:: RECORDS SHOWN ::

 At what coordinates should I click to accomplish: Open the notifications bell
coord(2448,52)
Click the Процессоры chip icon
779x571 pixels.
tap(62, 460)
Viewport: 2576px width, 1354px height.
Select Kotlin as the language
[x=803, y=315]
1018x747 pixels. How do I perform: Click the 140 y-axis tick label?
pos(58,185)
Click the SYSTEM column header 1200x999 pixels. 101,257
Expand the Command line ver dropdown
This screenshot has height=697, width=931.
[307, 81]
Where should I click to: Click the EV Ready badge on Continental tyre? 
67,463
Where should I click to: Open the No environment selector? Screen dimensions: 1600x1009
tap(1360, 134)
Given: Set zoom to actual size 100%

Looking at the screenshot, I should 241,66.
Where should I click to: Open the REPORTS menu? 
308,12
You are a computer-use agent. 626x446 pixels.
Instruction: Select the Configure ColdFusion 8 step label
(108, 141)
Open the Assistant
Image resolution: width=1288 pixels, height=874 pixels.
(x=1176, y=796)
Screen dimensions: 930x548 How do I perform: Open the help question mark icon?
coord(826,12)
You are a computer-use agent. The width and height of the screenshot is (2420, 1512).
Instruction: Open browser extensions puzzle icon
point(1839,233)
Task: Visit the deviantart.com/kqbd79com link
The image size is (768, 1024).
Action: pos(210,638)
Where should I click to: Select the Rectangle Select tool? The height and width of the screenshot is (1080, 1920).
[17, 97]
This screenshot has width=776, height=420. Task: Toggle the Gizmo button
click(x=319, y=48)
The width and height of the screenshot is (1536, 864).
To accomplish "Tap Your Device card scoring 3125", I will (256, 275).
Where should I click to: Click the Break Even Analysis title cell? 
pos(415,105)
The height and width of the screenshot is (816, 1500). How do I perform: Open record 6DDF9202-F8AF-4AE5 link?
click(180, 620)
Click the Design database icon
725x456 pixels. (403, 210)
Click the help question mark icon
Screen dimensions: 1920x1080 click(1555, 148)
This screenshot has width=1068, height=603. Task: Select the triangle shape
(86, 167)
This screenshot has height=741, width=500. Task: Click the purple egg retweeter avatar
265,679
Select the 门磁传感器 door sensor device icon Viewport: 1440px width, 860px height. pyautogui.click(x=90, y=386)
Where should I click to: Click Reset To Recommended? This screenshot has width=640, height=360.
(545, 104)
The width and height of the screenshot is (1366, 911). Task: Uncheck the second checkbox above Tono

:::

■ EXERCISE ■
Which lines in the data above contain the string "Task", matching case exactly? Pick them out and copy each one in full.

■ PROBLEM SOLUTION ■
Task: Visit the deviantart.com/kqbd79com link
This screenshot has width=776, height=420. Task: Toggle the Gizmo button
This screenshot has width=1068, height=603. Task: Select the triangle shape
This screenshot has height=741, width=500. Task: Click the purple egg retweeter avatar
The width and height of the screenshot is (1366, 911). Task: Uncheck the second checkbox above Tono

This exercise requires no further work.